The type 3, the “stick” group, on the other side, revealed finer vessels and the smallest BVN dimension, which often presented with refractory SRF recurrence after treatment. The SFCT significantly thicker than the type 1 cases and there were 66.7% of type 3 cases that had SFCT larger than 300 um, while only 3 cases in the other two types combined. BVN was hidden in the ICG in more than half of the cases, and feeder vessel was mostly absent. Freund et al. described that pachychoroid-spectrum disease, especially pachychoroid neovasculopathy, manifested diffuse choroid vessel congestion, focal pigmentary epitheliopathy, and type 1 choroidal neovascularization. Polyps formation within the regional neovascular network has been reported in long standing pachychoroidal cases, which resembled our type 3 pattern30. Kinoshita et al. had found that some PCV patients show choroidal hyperpermeability in ICGA, which is also a feature of pachychoroid disease. Higher rate of recurrence in submacular fluid after anti-VEGF therapy was also found in the same study31. Taken together, the cases with type 3 BVN morphology in our PCV case series were more likely to be associated with pachychoroid spectrum disease.

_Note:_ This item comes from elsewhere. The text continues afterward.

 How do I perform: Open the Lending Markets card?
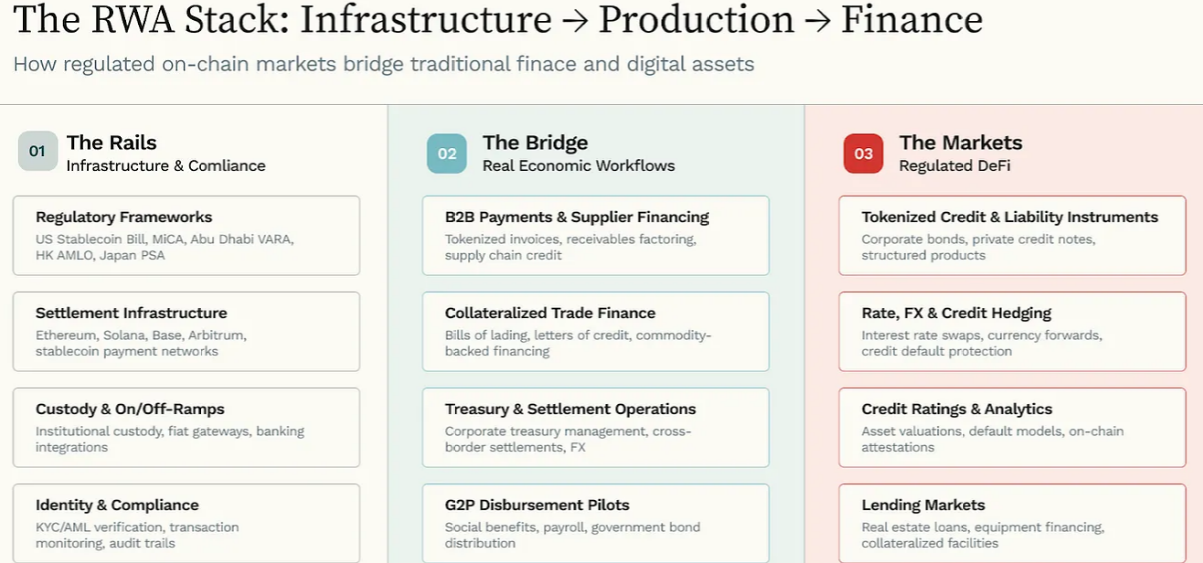1011,522
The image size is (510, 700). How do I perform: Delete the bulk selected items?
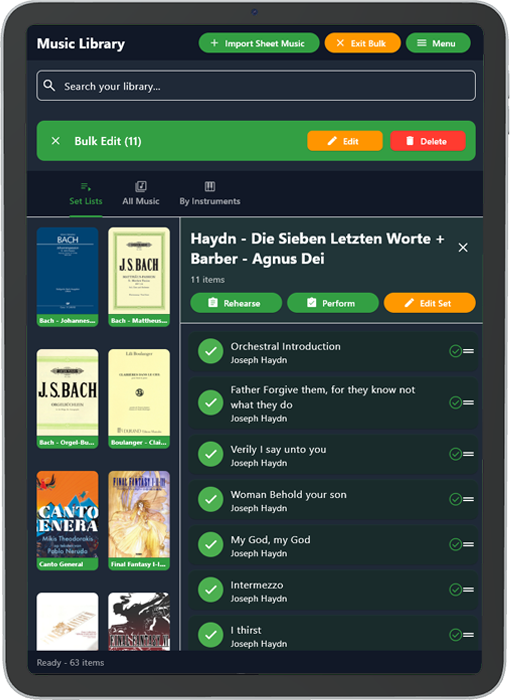point(428,141)
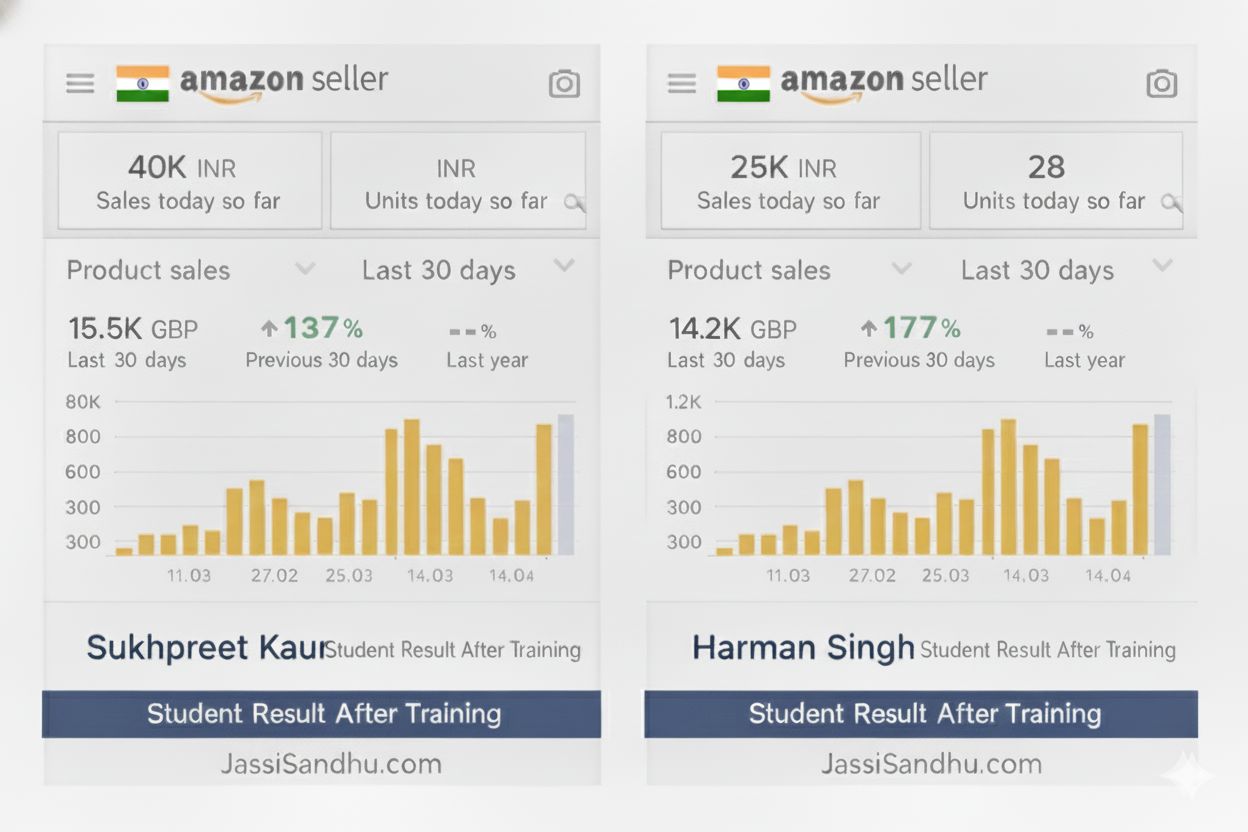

The type 2 “glomeruli” cases, which exhibited finer anastomosing vascular network than type 1, held a significantly higher recurrence rate of SRF, and may represent a more active status. Interestingly, Kikushima et al. reported higher recurrence rate with older age and male gender in PCV patients, which also features type 2 BVN in this presented study32. Due to the limited follow-up period, whether or not the type 2 cases would follow the “arterioriogenesis” process and result in trunk vessel formation defined as type 1 is still unclear29. Despite the lower recurrence rate, there is a trend of poorer visual prognosis in type 1 cases and re-treatment was inevitable if recurrence happened. This consequence may be related with the larger lesion area which often involved the fovea. In contrast, there is a statistically non-significant trend of better visual acuity in the type 2 and 3 cases before treatment, because the fovea was often spared from the smaller neovascular lesion area. Cases with these patterns also demonstrated better visual prognosis after the combination treatment compared with those of type 1 with thinner choroidal thickness. Thus, choroidal thickness may be a prognostic factor in PCV cases. The choroidal thickness did rebound in recurrent PCV cases in study by Maruko et al., and possibly indicated disease activity33.

The limitation of this present study included its retrospective nature, limited case number, and short follow-up period. Only cases having polyps within a 3 × 3 mm central macular area were enrolled due to resolution consideration. Although these cases were enrolled in a single tertiary referral center, they could represent the typical PCV cases in the population. The follow-up period was only 6 months, and additional morphological changes representing different disease stages may be detected with long-term follow-up. Further studies with longer follow-up may help to clarify the role of BVN morphology in PCV patients.

In summary, we demonstrated that OCTA was suitable for the screening of polyps within central macular, showing high detection sensitivity under manual segmentation. The morphological appearance of BVN could be differentiated into 3 types. Identifying the morphology of BVN has the potential to correlate clinical presentation and prognosticate outcomes in PCV patients. We concluded that OCTA may serve as a useful tool for the detection and classification of PCV cases. The more invasive ICGA exam may be reserved for the fewer cases with negative OCTA but a high suspicion of PCV.